Bob Mielke, Ph.D, Professor of English at Truman State University, wrote positively of the film in 2014 in an online analytical essay, calling it "a subgenre of the German Kammerspiel or 'chamber-drama' film," saying:

And one of the most powerful visual sleights of hand in Closet Land itself is when, to torturer Alan Rickman's voice-over, we see shots of "innocent" children reconfigured with the uncropped image to show a child greeting Hitler, one at a Ku Klux Klan rally and a young gun-toting terrorist. By sheer serendipity, my initial encounter with Bharadwaj's work illustrates one of her major thematic interests: things aren't always what they seem to be.

Commenting on the mixed reception the film initially received, he explained:

The independent approach to American filmmaking had not quite reached the level of acceptability it got later in the decade. The film was too minimal for some tastes; its plot blended elements of the fantastic, allegory and amazing plot coincidences with its overall grim realism. It was a hard film to "place" generically ... But the film has a curious staying power as well. It is utterly memorable, as so few films are. The intensity of the acting and the sharp writing in the script ensures that one viewing of the film will roll around in the mind for decades to come. Lively internet chat demonstrates the film is still much discussed.

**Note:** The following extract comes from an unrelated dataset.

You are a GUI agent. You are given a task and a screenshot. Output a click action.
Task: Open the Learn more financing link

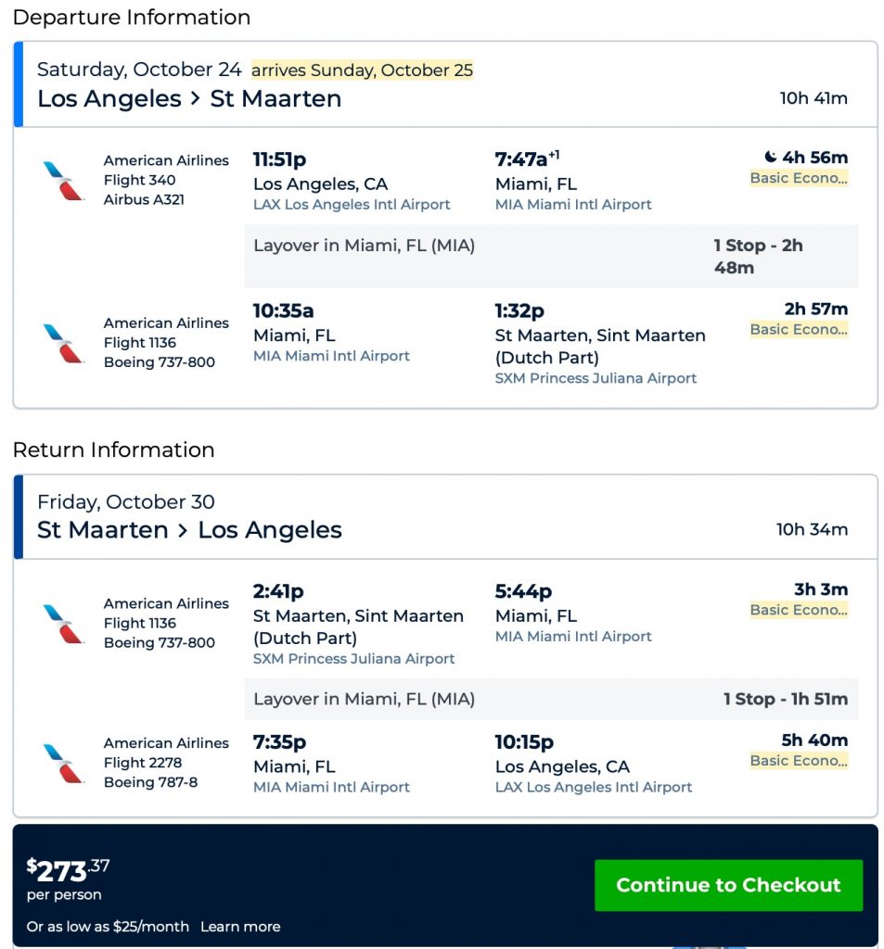pos(240,927)
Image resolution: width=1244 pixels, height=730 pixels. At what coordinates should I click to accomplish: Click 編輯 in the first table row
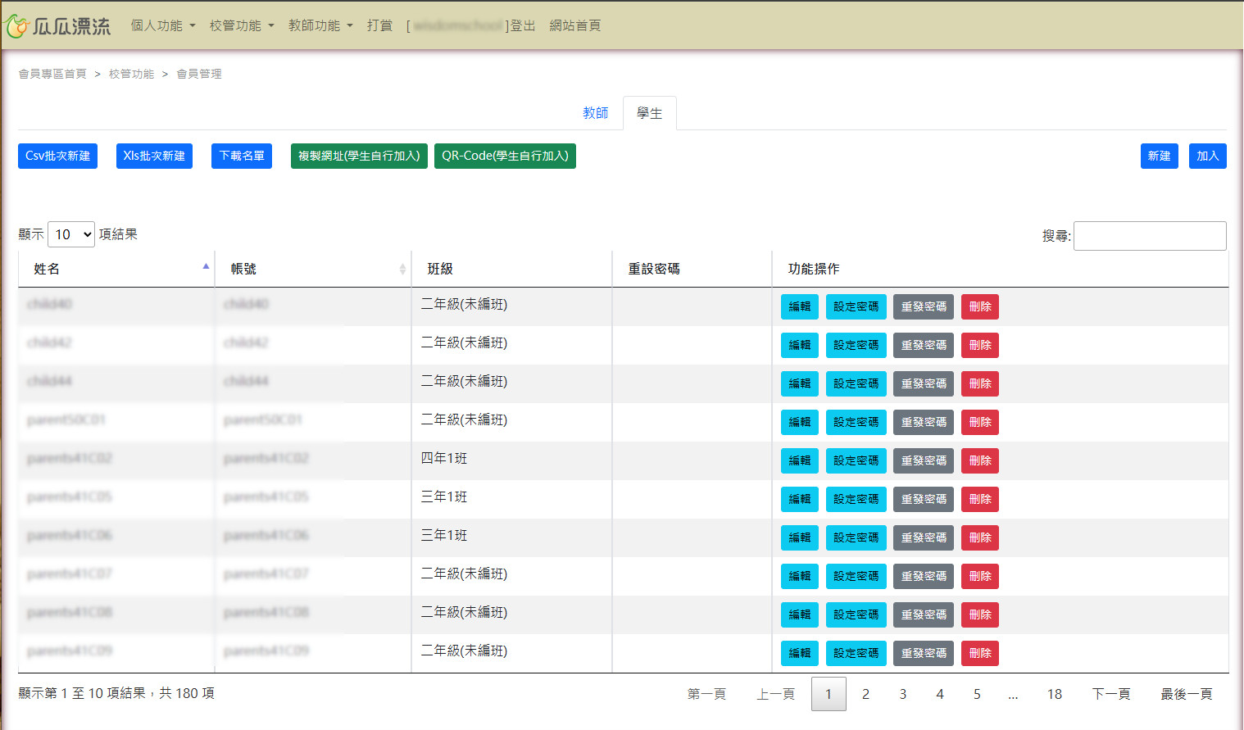tap(799, 306)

Bharadwaj stated in 2005 on her website:

It has provided me quiet satisfaction that my small film, which, at the time of its release, was so misunderstood by even some well-meaning critics and people who pride themselves on being connoisseurs of the medium, has endured steadily—purely by word-of-mouth. One viewer seeing it and recommending it to his/her friends. Democracy in action. Not a week goes by without my receiving letters from people from all over the world who have just seen the film, and who are moved by its power and its intensity. Everyone out there working hard to do something original, something new, something bold and innovative, should take heart from the story of my film: good work will endure, no matter what the odds. No matter.

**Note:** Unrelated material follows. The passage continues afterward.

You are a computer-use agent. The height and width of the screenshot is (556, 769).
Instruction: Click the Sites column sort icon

She added in 2009 on a public blog:

If the film has currency today, it is because of viewers like you. You have kept my film alive. You had the ingenuity to put it up on YouTube. You have engaged in chats and discussions about it. So the fact that the film is alive, and its influence is growing, is very much a testimony to what you can do.

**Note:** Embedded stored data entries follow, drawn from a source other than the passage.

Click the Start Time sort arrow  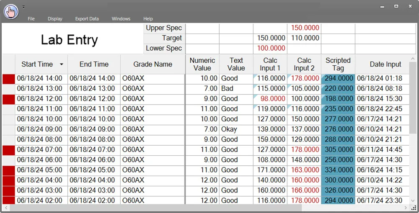pyautogui.click(x=62, y=64)
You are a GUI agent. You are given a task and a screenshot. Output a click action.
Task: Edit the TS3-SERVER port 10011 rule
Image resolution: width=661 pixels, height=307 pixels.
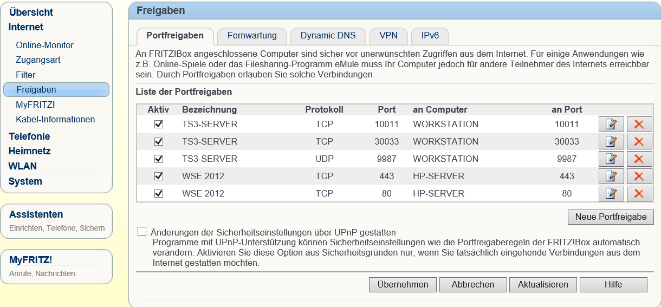coord(611,125)
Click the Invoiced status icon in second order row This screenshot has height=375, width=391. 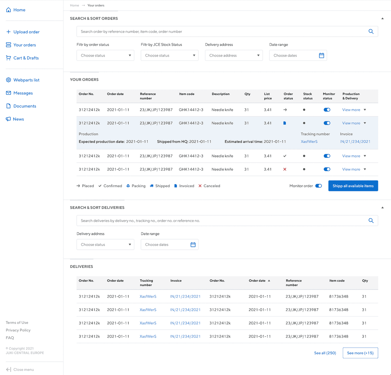click(x=285, y=123)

Rickman once again mentioned the film briefly in an April 2015 interview with Empire magazine when discussing his early career, noting the lack of an audience the film had:

Somewhere in there I made—and have continued to do—films that disappear without a trace. You still care about them. So there's the public agenda and there's the private one. And the private one is certainly more important in a way because that's what my life is made up of. So while I was doing that [bigger budget films], I'd also done Closet Land, which I should think almost nobody saw.

==Stage adaptations==
Bharadwaj has since licensed the rights for stage performances of her original script. Bharadwaj stated:

I undertook to adapt my screenplay to stage when I started to receive offers from stage groups all over the world, who had seen my film and were moved by it, and who wanted to perform it on stage. The play version has now been performed almost everywhere in the world. On stage, the words have a lyrical force and sway. The film experience is, however, vastly different: hugely emotional and personal, with her pain and his madness intimately felt; a dream world where imagination is king.

==Influence on other work==
It has been noted that the 2003 Irish play The Pillowman written and directed by Martin McDonagh borrowed heavily from this film. Commenting on this, Mielke has stated that "plot elements of Closet Land persist in another narrative host body, another way in which this text persists and haunts (if you will) our culture."